Wandern, Heuen, Bier trinken

Bier trinken ist eine der Zuschreibung zur Musik des Duos "Me + Marie". Die Südtirolerin Maria de Val und der Schweizer Roland Scandella legen mit "One eyed love" ein Album vor, in dem zwar größtenteils in Englisch gesungen wird - aber es gibt auch zwei Songs auf ladinisch und rätoromanisch. Im Corsogespräch reden sie über die Gründe dafür.

Maria de Val und Roland Scandella im Gespräch mit Anja Buchmann | 30.04.2016
    Maria Moling und Roland Vögtli vom Duo "Me + Marie" entspannen nach dem Besuch im DLF
    Maria Moling und Roland Vögtli vom Duo "Me + Marie" entspannen nach dem Besuch im DLF (Deutschlandradio / Adalbert Siniawski)

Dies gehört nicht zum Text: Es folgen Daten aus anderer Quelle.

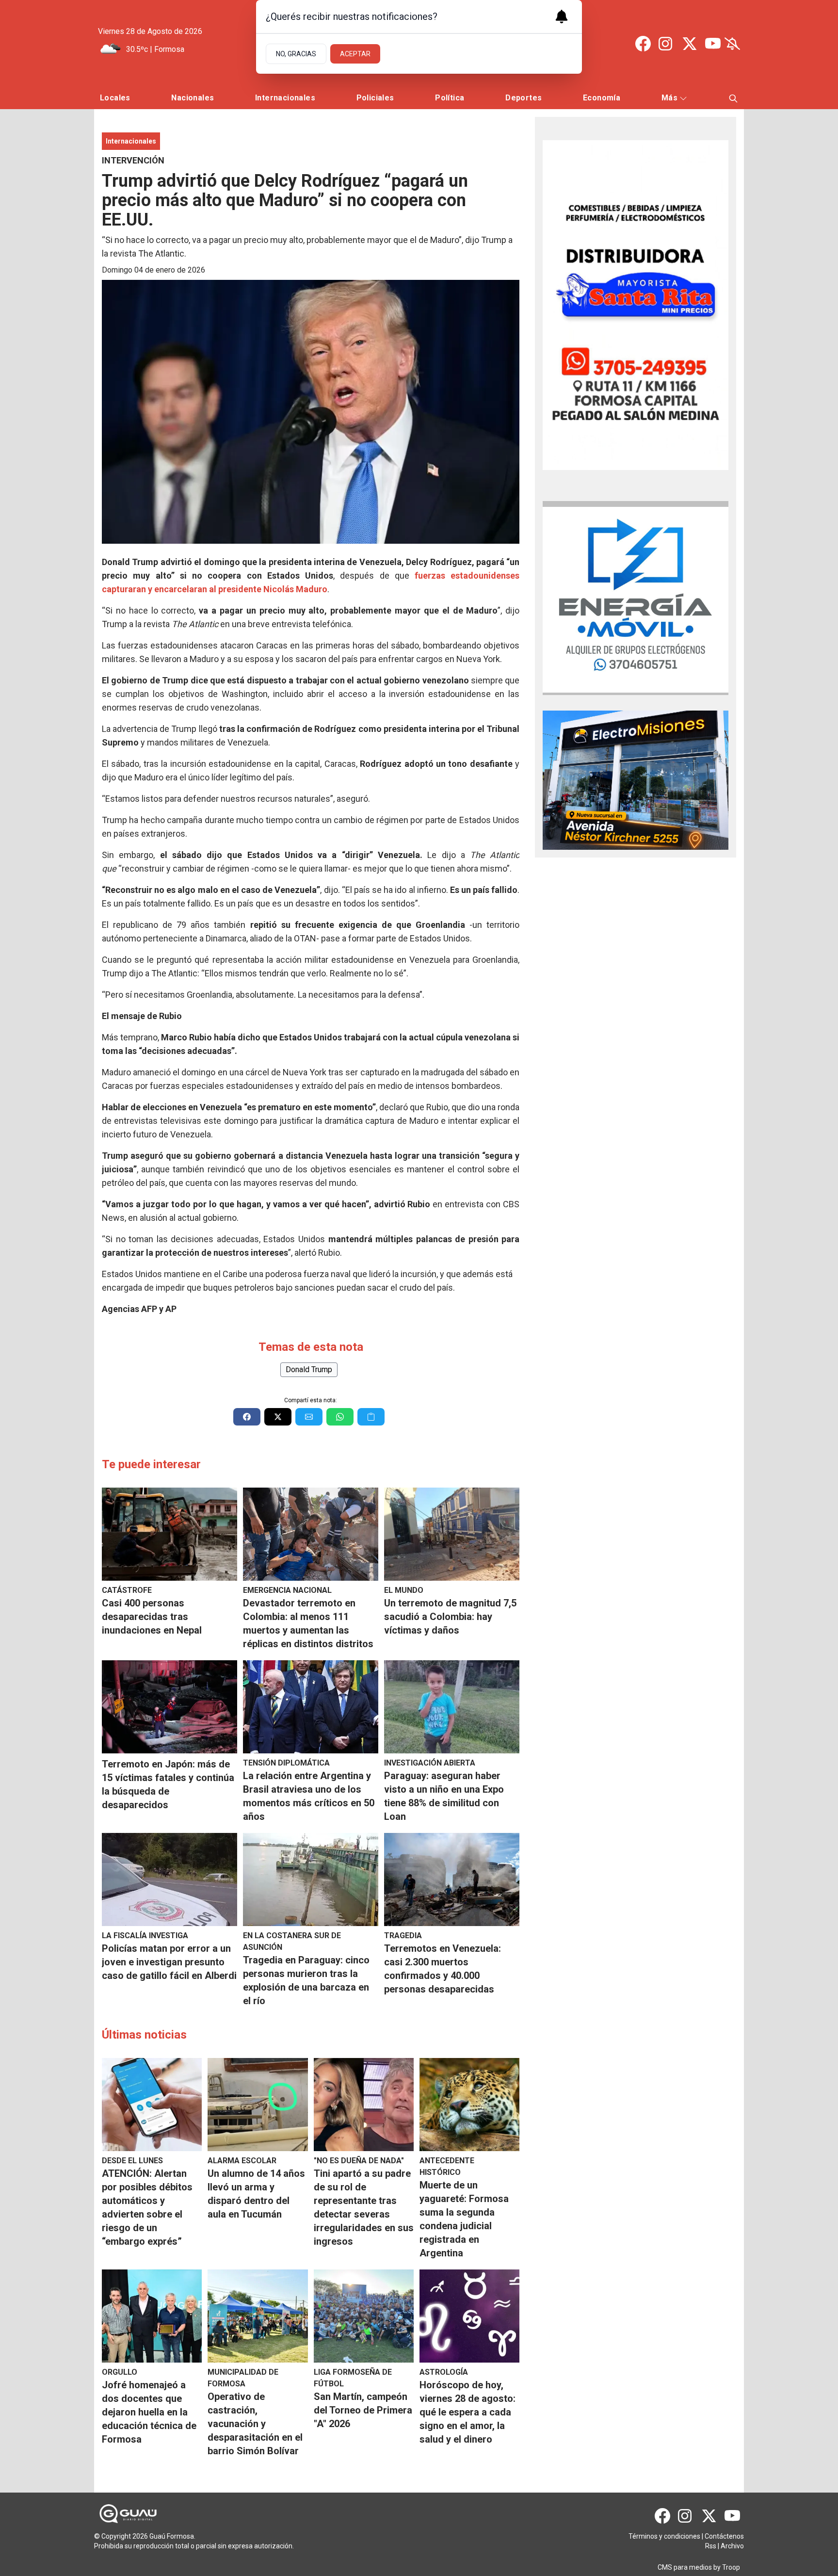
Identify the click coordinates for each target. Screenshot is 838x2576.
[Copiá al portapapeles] (371, 1417)
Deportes (523, 97)
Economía (601, 97)
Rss (710, 2546)
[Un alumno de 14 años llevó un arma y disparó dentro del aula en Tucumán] (257, 2104)
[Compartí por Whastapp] (340, 1417)
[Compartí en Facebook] (246, 1417)
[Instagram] (666, 43)
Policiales (375, 97)
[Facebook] (643, 43)
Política (449, 97)
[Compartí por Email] (308, 1417)
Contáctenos (724, 2536)
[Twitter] (689, 43)
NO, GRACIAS (296, 54)
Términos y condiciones (664, 2536)
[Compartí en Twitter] (277, 1417)
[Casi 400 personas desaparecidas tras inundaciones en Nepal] (169, 1534)
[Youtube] (713, 43)
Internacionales (285, 97)
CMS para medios (685, 2567)
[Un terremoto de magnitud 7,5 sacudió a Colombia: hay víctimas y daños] (451, 1534)
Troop (731, 2567)
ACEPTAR (355, 54)
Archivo (732, 2546)
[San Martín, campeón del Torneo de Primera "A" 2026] (364, 2316)
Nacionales (192, 97)
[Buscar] (733, 98)
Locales (115, 97)
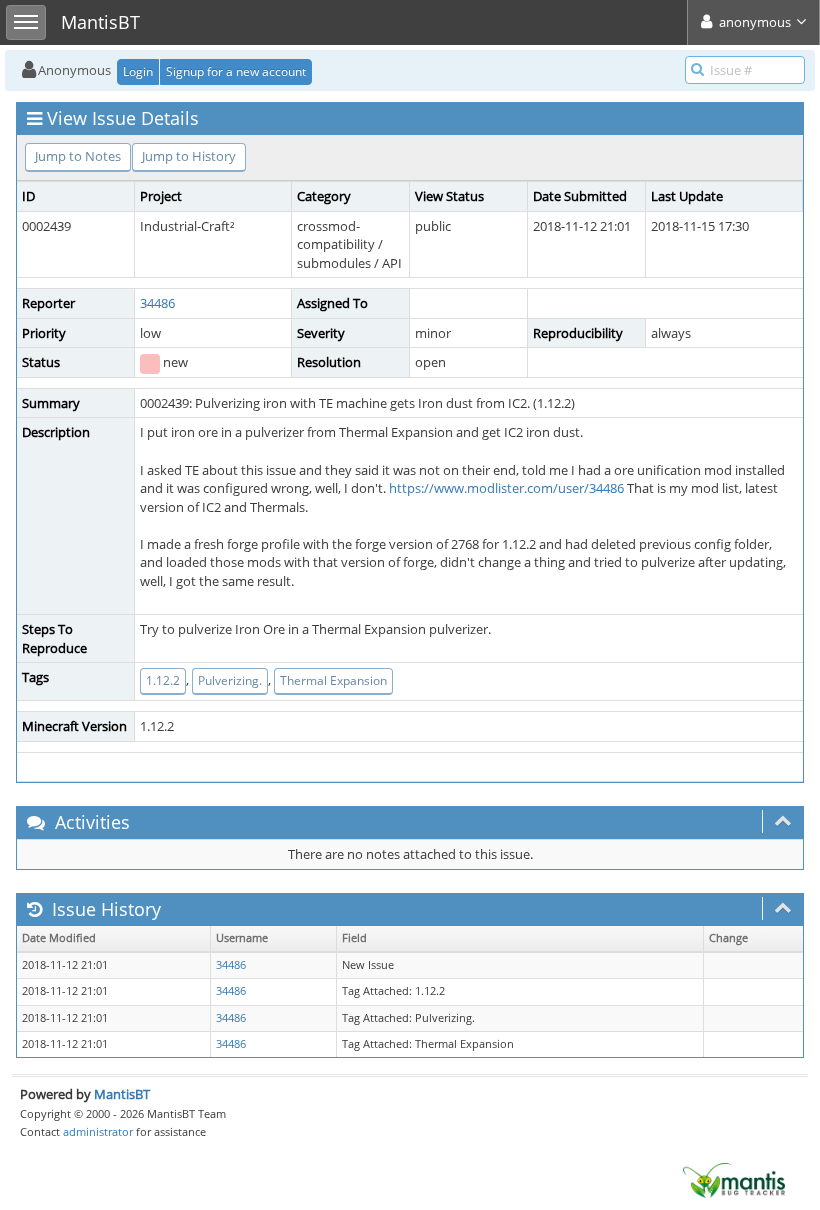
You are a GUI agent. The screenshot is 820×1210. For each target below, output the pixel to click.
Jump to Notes (78, 156)
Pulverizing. (230, 680)
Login (138, 71)
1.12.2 (163, 680)
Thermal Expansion (333, 680)
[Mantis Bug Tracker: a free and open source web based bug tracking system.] (734, 1179)
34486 (157, 303)
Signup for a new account (236, 71)
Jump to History (189, 156)
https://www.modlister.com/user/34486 (506, 488)
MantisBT (122, 1094)
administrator (98, 1131)
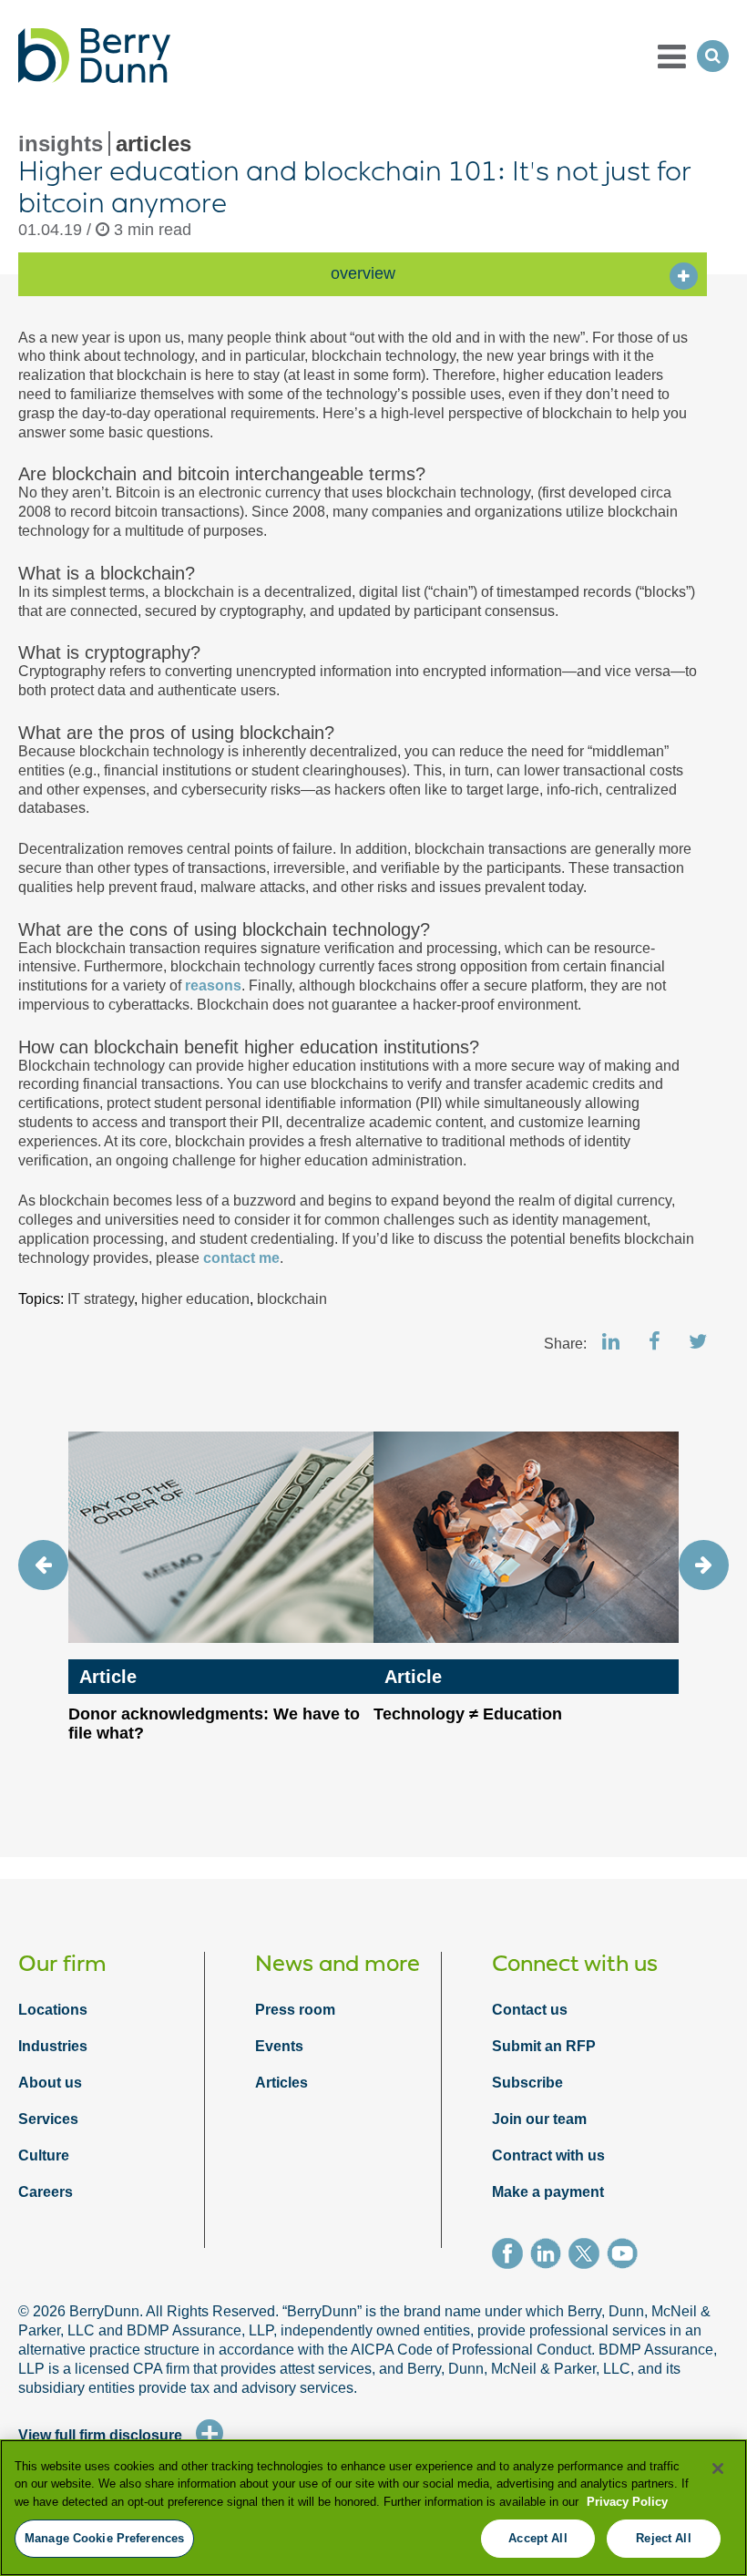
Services (48, 2119)
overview (363, 273)
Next (704, 1565)
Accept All (537, 2538)
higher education (195, 1299)
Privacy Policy (627, 2502)
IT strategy (100, 1299)
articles (153, 143)
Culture (43, 2155)
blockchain (292, 1299)
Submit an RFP (544, 2046)
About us (50, 2082)
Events (279, 2046)
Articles (281, 2082)
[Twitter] (587, 2256)
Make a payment (548, 2192)
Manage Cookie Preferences (104, 2538)
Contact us (530, 2009)
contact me (241, 1258)
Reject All (663, 2538)
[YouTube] (626, 2256)
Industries (52, 2046)
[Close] (718, 2468)
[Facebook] (511, 2256)
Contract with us (548, 2155)
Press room (295, 2009)
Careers (45, 2192)
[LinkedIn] (549, 2256)
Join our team (539, 2119)
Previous (43, 1565)
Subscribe (527, 2082)
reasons (213, 985)
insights (60, 143)
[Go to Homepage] (94, 55)
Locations (52, 2009)
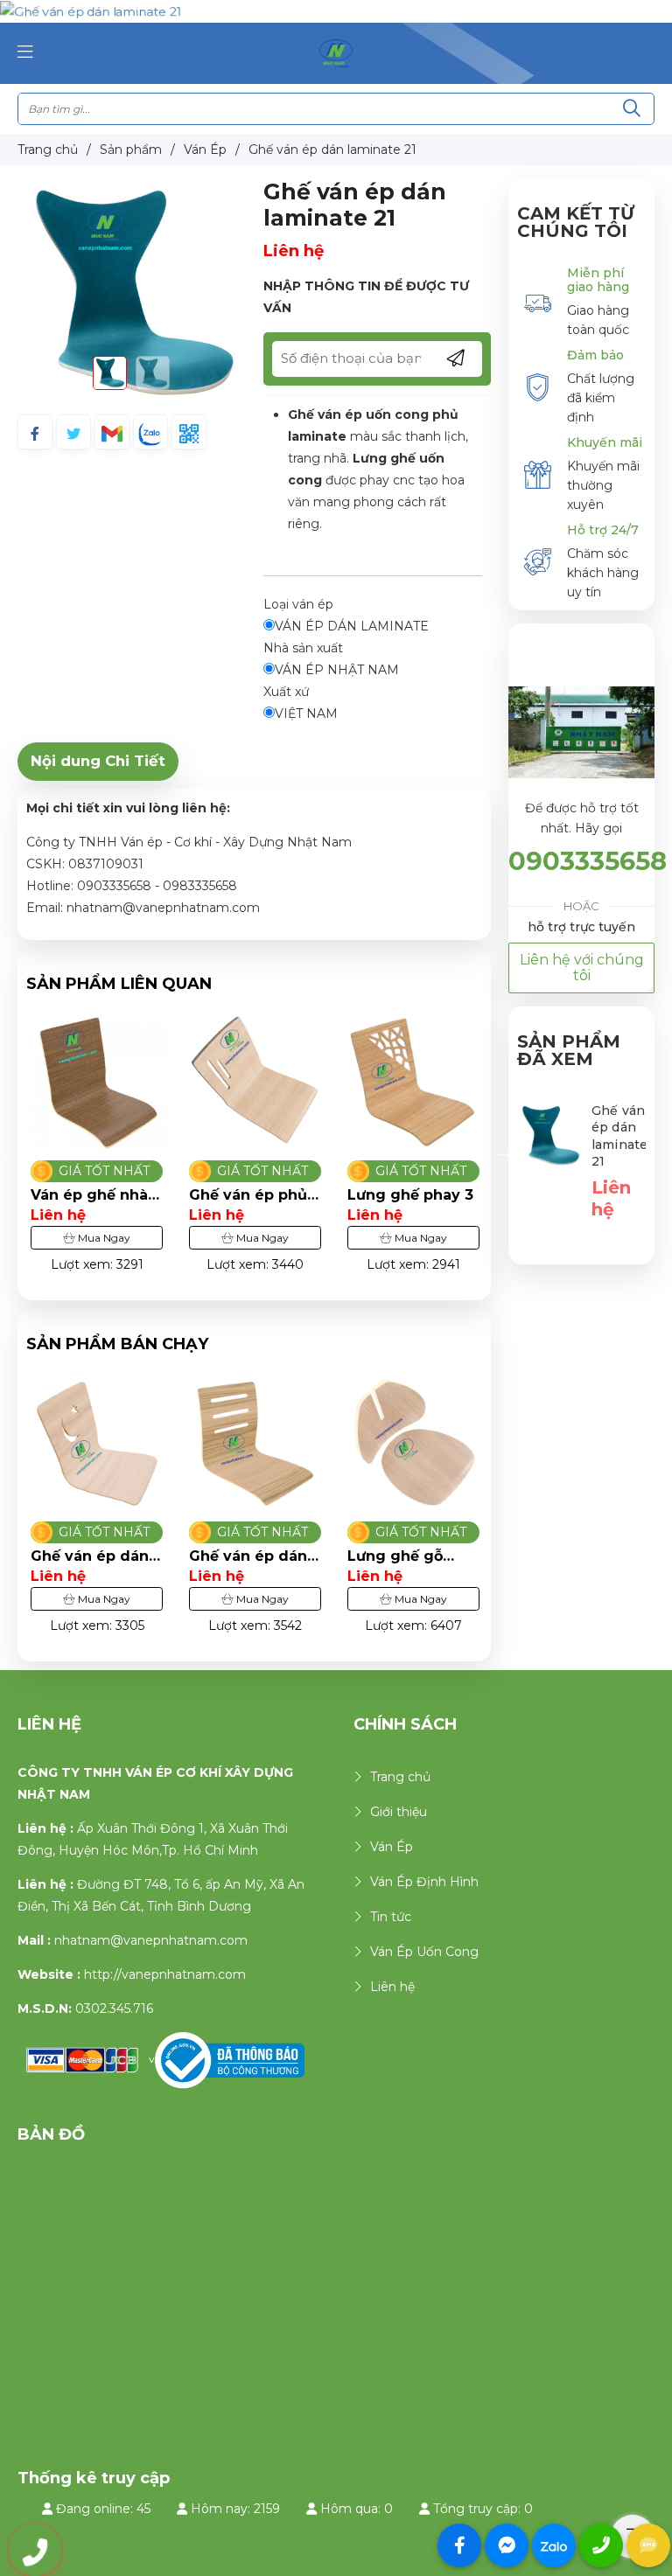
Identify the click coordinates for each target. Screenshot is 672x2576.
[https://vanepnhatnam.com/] (336, 52)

    Maria de Val: Das ist so wie die Entscheidung, mit welchem Instrument spielt man jetzt die Hauptmelodie, mit Saxofon oder Klarinette. Haben wir beides nicht auf dem Album, aber das ist so eine Soundfrage. Und wenn wir jetzt auf Englisch texten, dann holen wir uns meistens jemanden dazu, Muttersprachler. Ein Freund von uns ist auch Songwriter und der kommt dann zu uns in den Proberaum und dann machen wir Text-Sessions, mit Instrumenten, alles zusammen.
    Anja Buchmann: Was hat Sie dazu getrieben, großenteils englische Texte zu schreiben - oder mit Unterstützung zu schreiben - geht es auch um internationale Aufmerksamkeit, die dann natürlich leichter ist mit englischen Texten?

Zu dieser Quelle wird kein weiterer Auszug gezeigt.